◆ EXERCISE PASSAGE:
::::

Ten years ago, Microsoft officials pledged to move Office 365 to Azure, and it looks like this goal of having all first-party services hosted via Microsoft’s own platform is soon to come into fruition.
Even as recently as five years ago, Microsoft still wasn’t running some of its major services on its own Azure cloud. Since then, the company has made a concerted effort to change this situation and it’s closing in on being able to claim all its first-party services, including Office 365, Xbox Live and Bing services, are running on Azure.
That said, the more services migrated, the more there is to keep an eye on, so hopefully Microsoft have some cracking managers in the pipeline. It was only back in April last year that Microsoft failed to notice a major Azure outage thanks to a sleeping manager.
Letting sleeping managers lie however, there are a lot of reasons for any company, including Microsoft, to want to have all of its cloud services in one proverbial basket.
By doing this, Microsoft and others can more quickly build new products; adhere to specific compliance needs; take advantage of cross-cloud underpinnings like the Microsoft Graph APIs; scale more quickly; use its own Azure-hosted services as proof-of-concept examples for customers; and, last but not least, save money.
Like Bing and Xbox Live, Office 365 has been happily running in Microsoft’s own data centres, but wasn’t actually hosted on Azure. And although it’s still not quite there yet, officials have acknowledged they’re getting closer.

::::

◆ Pixel coordinate grounding data:
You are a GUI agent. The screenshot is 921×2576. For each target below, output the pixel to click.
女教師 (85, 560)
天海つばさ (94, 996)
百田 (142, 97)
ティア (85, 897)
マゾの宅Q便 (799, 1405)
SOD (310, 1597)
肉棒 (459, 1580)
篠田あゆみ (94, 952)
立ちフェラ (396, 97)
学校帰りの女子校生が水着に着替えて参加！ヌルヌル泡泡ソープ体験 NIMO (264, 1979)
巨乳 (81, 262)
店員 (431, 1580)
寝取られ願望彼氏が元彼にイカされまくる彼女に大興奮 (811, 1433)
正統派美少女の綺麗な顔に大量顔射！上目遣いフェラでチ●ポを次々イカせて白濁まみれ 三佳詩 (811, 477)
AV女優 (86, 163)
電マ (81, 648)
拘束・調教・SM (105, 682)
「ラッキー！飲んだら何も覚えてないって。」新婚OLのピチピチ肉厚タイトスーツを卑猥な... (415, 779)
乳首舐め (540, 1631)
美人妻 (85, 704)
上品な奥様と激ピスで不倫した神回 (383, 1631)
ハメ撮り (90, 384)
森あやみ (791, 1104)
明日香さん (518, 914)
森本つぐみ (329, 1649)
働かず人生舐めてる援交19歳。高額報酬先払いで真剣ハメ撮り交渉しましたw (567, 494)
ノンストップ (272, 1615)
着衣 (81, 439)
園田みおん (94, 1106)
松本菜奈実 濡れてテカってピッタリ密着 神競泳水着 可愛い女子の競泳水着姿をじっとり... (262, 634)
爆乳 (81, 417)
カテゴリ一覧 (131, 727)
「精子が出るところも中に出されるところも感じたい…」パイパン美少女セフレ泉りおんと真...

::::

◆ WHAT YOU WILL DO:
A. According to the passage on Microsoft moving its services to Azure, why did Microsoft fail to notice a major Azure outage in April last year?
B. Continue the passage on Microsoft moving Office 365 and its other services to Azure from where it stops.

◆ RESULTS BY TASK:
A. Because of a sleeping manager.

B.
In a statement from Azure chief technology officer Mark Russinovich, Microsoft said, “Most of Microsoft 365 services, including Teams, SharePoint Online and Office online, as well as Xbox Live services run primarily on Azure infrastructure today. Mailbox storage for Exchange Online and Outlook.com is also in the process of moving to this standard infrastructure.”
That said, there has been some recent noise from Microsoft, claiming it was in fact already running all services via its own platform. Back in June, the following post about Teams appeared:
“Azure is the cloud platform that underpins all of Microsoft’s cloud services, including Microsoft Teams. Our workloads run in Azure virtual machines (VMs), with our older services being deployed through Azure Cloud Services and our newer ones on Azure Service Fabric.”
And it would appear Microsoft are remaining pretty tight lipped about how it got its services moved, perhaps because they want us to assume all services are already running via their own platform.
That said, Microsoft has been at this for the last ten years, therefore there is at least some information out there. An internal effort called the ‘CloudOptimal’ programme was implemented to get Microsoft’s services up and running on Azure.
While all newer services, the likes of Teams, Windows Virtual Desktop and the xCloud gaming service were built to run on Azure from the get-go. However, larger legacy services like Exchange Online weren’t, and still require migration.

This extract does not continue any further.